We do know that some great figures of ancient Israel opposed the revolt, most notably Rabbi Yochanan ben Zakkai. Since the Zealot leaders ordered the execution of anyone advocating surrender to Rome, Rabbi Yochanan arranged for his disciples to smuggle him out of Jerusalem, disguised as a corpse. Once safe, he personally surrendered to the Roman general Vespasian, who granted him concessions that allowed Jewish communal life to continue.

During the summer of 70, the Romans breached the walls of Jerusalem, and initiated an orgy of violence and destruction. Shortly thereafter, they destroyed the Second Temple. This was the final and most devastating Roman blow against Judea.
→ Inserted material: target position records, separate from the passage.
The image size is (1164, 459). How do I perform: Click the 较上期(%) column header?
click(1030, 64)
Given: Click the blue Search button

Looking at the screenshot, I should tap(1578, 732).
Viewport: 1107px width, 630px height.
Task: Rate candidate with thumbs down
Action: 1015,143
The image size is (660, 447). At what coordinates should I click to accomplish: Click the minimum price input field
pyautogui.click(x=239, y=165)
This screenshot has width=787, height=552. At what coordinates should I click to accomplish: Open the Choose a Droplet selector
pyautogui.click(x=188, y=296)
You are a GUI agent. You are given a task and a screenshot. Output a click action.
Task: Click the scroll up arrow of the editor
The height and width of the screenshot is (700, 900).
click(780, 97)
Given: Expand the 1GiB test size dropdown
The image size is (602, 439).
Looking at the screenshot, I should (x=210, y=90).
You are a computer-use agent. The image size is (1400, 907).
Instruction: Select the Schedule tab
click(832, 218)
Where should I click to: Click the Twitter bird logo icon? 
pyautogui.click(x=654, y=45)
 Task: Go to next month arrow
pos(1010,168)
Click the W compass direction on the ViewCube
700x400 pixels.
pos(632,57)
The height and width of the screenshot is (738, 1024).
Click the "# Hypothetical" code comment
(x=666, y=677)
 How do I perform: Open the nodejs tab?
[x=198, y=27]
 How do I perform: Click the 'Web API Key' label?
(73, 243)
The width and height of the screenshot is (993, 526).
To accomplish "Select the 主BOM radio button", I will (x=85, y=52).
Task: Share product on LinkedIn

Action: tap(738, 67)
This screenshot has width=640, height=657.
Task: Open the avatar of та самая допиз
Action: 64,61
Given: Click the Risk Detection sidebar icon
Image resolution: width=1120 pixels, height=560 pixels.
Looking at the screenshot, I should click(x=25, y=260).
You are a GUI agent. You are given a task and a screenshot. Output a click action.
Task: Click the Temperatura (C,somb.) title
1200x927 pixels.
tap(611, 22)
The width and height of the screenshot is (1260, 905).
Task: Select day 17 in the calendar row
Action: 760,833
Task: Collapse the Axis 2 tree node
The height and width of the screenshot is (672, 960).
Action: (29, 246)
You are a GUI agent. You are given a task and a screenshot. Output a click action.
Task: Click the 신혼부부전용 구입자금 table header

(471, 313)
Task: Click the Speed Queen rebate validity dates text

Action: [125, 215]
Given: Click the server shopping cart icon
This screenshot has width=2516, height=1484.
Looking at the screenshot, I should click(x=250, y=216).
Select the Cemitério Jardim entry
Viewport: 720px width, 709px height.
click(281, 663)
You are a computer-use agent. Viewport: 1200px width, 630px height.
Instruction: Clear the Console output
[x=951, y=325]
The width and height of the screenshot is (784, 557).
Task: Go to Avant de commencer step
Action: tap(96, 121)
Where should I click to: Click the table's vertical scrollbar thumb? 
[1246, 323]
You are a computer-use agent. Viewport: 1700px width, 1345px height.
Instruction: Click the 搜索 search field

It is estimated that as many as one million Jews died in the Great Revolt against Rome. When people today speak of the almost two-thousand-year span of Jewish homelessness and exile, they are dating it from the failure of the revolt and the destruction of the Temple. Indeed, the Great Revolt of 66-70, followed some sixty years later by the Bar Kokhba revolt, were the greatest calamities in Jewish history prior to the Holocaust. In addition to the more than one million Jews killed, these failed rebellions led to the total loss of Jewish political authority in Israel until 1948. This loss in itself exacerbated the magnitude of later Jewish catastrophes, since it precluded Israel from being used as a refuge for the large numbers of Jews fleeing persecutions elsewhere.